ASSIGNMENT 1
Duplicate the passage of the Svatek bio between "Having grown up" and "of Natural History.", inclusive.
ASSIGNMENT 2
Answer these questions from the Svatek bio:
(a) Where did he grow up?
(b) Which award did he receive at SFFILM?
(c) At which institutions has he staffed seasonally?

SELECTED EXTRACT

Having grown up at the foot of the Austrian Alps, G. Anthony Svatek is awed by the living world and how it is increasingly impacted by our techno-urban lives. Anthony’s work screened at NYFF, Intl FF Rotterdam, Visions du Réel, Ann Arbor, Big Sky, Prismatic Ground, DOCNYC, amongst others. Supporters include Ford Foundation JustFilms, NYSCA, Simons Foundation, Austrian Cultural Forum NY. He is the recipient of the New Visions Golden Gate Award at SFFILM. Commissioned work includes projects for New York Magazine, New York State Parks, and Pioneer Works. He has staffed seasonally at the Flaherty Film Seminar, The Climate Museum, and the American Museum of Natural History.

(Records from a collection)
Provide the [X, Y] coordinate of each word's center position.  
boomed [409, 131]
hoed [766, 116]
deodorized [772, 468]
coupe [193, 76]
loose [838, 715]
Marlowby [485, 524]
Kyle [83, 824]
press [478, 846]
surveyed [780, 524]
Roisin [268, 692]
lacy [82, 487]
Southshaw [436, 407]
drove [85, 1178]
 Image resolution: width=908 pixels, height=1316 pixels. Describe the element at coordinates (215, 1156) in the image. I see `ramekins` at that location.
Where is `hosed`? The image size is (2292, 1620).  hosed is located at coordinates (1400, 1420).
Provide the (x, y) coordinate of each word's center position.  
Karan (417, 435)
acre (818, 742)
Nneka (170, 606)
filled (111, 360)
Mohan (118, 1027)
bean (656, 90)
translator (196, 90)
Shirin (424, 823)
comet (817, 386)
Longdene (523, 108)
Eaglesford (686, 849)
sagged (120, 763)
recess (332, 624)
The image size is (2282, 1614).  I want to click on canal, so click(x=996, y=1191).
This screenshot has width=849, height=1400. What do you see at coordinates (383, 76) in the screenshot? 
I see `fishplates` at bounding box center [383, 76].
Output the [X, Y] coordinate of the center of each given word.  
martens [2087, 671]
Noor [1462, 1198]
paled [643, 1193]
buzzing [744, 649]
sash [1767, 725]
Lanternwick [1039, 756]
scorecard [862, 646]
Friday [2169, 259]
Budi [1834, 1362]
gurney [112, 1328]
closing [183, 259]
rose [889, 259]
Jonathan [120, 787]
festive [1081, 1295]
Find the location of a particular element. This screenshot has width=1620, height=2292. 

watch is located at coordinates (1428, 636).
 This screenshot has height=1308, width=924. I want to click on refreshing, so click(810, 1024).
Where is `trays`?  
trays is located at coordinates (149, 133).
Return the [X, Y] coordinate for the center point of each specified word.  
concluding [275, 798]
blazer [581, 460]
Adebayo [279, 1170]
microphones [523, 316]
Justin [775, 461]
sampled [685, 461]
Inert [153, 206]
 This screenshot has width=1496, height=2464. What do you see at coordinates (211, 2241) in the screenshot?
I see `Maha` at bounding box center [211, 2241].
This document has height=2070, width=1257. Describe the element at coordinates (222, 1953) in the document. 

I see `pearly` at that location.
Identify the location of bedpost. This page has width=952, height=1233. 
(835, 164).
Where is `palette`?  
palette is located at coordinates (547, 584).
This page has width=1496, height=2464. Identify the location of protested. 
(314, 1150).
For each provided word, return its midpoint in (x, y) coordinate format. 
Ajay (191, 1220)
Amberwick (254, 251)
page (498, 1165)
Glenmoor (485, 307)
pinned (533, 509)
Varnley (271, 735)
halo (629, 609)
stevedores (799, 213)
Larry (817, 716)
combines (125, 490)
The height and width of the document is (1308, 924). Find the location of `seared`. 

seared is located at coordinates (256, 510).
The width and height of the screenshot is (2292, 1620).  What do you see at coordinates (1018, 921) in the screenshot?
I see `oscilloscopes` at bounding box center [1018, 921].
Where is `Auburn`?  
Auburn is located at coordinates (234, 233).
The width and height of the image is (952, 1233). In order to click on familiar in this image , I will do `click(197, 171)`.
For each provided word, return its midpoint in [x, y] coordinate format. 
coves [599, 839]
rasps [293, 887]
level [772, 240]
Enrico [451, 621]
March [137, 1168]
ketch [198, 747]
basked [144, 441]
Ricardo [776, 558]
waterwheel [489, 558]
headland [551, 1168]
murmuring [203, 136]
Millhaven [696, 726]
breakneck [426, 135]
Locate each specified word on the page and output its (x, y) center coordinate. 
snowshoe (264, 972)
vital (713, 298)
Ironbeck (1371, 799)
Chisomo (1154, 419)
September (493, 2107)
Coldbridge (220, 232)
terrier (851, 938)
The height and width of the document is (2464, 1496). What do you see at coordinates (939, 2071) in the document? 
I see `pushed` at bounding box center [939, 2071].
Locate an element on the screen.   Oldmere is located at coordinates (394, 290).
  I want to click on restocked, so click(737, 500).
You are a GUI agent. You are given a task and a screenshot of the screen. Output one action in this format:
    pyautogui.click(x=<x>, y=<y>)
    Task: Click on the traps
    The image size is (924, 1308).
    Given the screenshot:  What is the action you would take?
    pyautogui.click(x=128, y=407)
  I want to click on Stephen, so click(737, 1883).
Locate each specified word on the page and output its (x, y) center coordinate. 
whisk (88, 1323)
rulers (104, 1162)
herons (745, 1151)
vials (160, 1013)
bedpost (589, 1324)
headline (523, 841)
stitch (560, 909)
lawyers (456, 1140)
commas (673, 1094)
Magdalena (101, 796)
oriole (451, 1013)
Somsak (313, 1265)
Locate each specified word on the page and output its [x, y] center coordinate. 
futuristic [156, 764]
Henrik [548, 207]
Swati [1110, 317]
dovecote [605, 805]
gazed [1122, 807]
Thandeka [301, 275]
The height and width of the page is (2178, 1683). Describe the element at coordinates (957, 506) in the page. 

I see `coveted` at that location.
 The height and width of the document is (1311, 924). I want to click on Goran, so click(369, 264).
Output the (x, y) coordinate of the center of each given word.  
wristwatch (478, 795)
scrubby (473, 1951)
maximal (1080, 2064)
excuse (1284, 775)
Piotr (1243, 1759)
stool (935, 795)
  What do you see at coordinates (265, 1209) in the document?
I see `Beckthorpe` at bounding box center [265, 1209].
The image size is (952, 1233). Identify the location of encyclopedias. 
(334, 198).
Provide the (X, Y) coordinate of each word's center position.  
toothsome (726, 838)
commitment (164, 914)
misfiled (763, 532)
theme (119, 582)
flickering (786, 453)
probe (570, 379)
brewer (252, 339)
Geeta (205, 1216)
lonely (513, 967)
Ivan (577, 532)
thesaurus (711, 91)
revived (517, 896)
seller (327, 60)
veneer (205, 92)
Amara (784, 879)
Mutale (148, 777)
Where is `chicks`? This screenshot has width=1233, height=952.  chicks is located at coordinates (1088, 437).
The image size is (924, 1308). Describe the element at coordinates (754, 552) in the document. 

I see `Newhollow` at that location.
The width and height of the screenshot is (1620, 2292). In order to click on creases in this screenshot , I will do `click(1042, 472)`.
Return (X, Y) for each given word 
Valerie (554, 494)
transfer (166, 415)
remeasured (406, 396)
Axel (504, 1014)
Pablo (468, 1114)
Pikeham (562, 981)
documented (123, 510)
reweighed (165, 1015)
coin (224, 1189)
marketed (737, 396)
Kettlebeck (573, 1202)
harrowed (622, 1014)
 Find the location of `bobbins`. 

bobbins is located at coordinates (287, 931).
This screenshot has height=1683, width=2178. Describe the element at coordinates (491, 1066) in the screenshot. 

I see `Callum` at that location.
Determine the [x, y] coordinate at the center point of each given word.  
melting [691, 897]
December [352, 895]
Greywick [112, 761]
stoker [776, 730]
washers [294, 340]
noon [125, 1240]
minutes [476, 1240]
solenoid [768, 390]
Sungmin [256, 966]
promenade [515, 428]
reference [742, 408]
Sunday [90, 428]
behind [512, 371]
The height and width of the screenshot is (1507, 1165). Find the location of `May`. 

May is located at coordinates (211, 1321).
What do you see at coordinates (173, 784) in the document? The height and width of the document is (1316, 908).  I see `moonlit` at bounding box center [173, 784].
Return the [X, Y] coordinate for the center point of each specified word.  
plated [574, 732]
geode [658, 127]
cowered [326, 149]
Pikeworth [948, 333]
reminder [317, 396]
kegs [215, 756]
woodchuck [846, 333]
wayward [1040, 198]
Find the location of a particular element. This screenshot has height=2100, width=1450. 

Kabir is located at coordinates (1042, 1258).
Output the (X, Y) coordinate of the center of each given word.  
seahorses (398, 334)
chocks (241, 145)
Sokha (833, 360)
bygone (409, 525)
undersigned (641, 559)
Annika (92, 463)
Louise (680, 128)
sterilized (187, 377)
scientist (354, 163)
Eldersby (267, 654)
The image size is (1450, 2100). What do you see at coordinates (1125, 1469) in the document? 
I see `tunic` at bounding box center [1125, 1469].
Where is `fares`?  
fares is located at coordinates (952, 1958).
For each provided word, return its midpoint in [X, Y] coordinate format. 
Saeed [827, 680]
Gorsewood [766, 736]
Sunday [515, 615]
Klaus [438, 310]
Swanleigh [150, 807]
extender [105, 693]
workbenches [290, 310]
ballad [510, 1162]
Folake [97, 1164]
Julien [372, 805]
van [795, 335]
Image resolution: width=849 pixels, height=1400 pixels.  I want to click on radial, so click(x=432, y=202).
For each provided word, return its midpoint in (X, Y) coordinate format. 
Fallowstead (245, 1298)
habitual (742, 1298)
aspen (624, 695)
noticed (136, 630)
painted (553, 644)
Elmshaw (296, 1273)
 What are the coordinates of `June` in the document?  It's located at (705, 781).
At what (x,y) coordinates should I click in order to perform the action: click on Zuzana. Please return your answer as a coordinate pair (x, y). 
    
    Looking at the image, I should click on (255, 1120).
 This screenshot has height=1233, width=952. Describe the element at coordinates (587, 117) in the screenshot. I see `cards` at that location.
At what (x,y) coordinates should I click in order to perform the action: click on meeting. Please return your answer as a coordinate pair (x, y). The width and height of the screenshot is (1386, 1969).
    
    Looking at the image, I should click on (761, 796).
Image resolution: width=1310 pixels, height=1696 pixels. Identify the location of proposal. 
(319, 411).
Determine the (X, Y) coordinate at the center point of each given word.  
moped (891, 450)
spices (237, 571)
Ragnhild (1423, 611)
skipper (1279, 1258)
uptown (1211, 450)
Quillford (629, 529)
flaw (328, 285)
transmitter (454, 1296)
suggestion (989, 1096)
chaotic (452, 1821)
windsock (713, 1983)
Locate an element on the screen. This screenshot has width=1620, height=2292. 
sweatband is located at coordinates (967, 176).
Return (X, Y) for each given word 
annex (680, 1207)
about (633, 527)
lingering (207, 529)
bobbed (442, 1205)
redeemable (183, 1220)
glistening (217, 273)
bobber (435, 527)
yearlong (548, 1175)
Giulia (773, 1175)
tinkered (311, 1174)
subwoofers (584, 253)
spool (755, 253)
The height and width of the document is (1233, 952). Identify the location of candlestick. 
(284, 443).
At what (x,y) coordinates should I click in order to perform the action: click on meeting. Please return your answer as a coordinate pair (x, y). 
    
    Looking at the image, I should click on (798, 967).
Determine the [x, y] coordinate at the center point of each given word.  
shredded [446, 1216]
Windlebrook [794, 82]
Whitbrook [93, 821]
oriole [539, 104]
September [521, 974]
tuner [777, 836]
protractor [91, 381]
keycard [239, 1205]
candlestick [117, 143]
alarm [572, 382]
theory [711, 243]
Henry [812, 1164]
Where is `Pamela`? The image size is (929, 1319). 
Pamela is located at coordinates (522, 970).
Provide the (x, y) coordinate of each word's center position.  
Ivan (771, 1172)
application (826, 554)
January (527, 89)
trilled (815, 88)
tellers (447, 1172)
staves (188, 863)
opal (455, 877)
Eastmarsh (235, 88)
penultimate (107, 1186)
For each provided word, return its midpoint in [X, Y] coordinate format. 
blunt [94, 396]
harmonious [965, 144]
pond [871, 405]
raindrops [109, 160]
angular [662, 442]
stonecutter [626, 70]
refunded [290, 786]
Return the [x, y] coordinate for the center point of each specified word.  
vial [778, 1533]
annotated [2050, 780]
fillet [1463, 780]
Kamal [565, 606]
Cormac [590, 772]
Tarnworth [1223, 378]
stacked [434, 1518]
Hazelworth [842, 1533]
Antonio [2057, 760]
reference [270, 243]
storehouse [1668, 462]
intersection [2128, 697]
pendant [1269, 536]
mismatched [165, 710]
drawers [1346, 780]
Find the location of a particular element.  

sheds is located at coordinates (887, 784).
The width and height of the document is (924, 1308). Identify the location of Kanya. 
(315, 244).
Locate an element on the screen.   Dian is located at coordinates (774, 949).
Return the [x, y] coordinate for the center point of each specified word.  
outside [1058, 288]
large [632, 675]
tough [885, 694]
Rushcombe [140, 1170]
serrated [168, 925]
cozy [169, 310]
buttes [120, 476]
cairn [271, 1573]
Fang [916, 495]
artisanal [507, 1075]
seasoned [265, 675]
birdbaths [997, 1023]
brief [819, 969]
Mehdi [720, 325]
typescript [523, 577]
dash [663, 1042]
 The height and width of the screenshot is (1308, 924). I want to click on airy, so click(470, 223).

ANSWER AREA 1
Having grown up at the foot of the Austrian Alps, G. Anthony Svatek is awed by the living world and how it is increasingly impacted by our techno-urban lives. Anthony’s work screened at NYFF, Intl FF Rotterdam, Visions du Réel, Ann Arbor, Big Sky, Prismatic Ground, DOCNYC, amongst others. Supporters include Ford Foundation JustFilms, NYSCA, Simons Foundation, Austrian Cultural Forum NY. He is the recipient of the New Visions Golden Gate Award at SFFILM. Commissioned work includes projects for New York Magazine, New York State Parks, and Pioneer Works. He has staffed seasonally at the Flaherty Film Seminar, The Climate Museum, and the American Museum of Natural History.

ANSWER AREA 2
(a) At the foot of the Austrian Alps.
(b) The New Visions Golden Gate Award.
(c) The Flaherty Film Seminar, The Climate Museum, and the American Museum of Natural History.